Eh bien nous avons complètement réorganisé le service en déployant deux secteurs bien distincts qui ne se croisent pas. Le premier accueille les malades du coronavirus ou ceux susceptibles de l’être. Le second, les urgences classiques (infarctus, fractures…), qui ne manquent pas. Si l’on ne fait pas ça, le coronavirus fera plus de morts.
Un mouvement de solidarité se met en place autour des soignants. L’avez-vous remarqué également ?
Oui et il fait du bien. Ce matin, un boulanger nous a livré une caisse entière de chouquettes. Les équipes ont apprécié. Et puis, je reçois des coups de fil de nombreux professionnels de santé qui proposent leur aide spontanément. Nous sommes en train de les intégrer aux plannings. Par exemple, les chirurgiens dont les opérations non essentielles ont été reportées nous filent un sérieux coup de main.
Des voix s’élèvent pour que le confinement soit prolongé au-delà de deux semaines. Qu’en pensez-vous ?
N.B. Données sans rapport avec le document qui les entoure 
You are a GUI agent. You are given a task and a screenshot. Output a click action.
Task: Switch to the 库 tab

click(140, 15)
Pour tout dire, je l’espère ! On voit bien que le confinement est mal respecté. Vous avez vu comme moi les images des familles qui continuent de se promener au parc. Il faut bien comprendre que le confinement nous permet de gagner du temps. On a un nombre limité de capacités d’accueil. Et on ne peut pas être débordés.
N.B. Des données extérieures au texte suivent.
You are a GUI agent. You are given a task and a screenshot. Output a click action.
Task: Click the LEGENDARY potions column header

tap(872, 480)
Un exemple ? Si 100 patients graves arrivent aux urgences de Pompidou aujourd’hui, je ne pourrai pas tous les sauver. Si ces 100 patients arrivent sur un mois, alors oui, nous pourrons tous les prendre en charge. Il faut imaginer une vague qui serait moins haute et plus longue. Il n’y a guère que le confinement pour étaler la vague. Donc, les gens doivent rester chez eux.